***** Records for the task

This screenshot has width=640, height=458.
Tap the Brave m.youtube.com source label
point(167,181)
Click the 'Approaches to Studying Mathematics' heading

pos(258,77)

**********

Your instructions »
Exactly as written, copy out all the entries above.

Output below »
This screenshot has width=640, height=458.
Tap the Brave m.youtube.com source label
point(167,181)
Click the 'Approaches to Studying Mathematics' heading

pos(258,77)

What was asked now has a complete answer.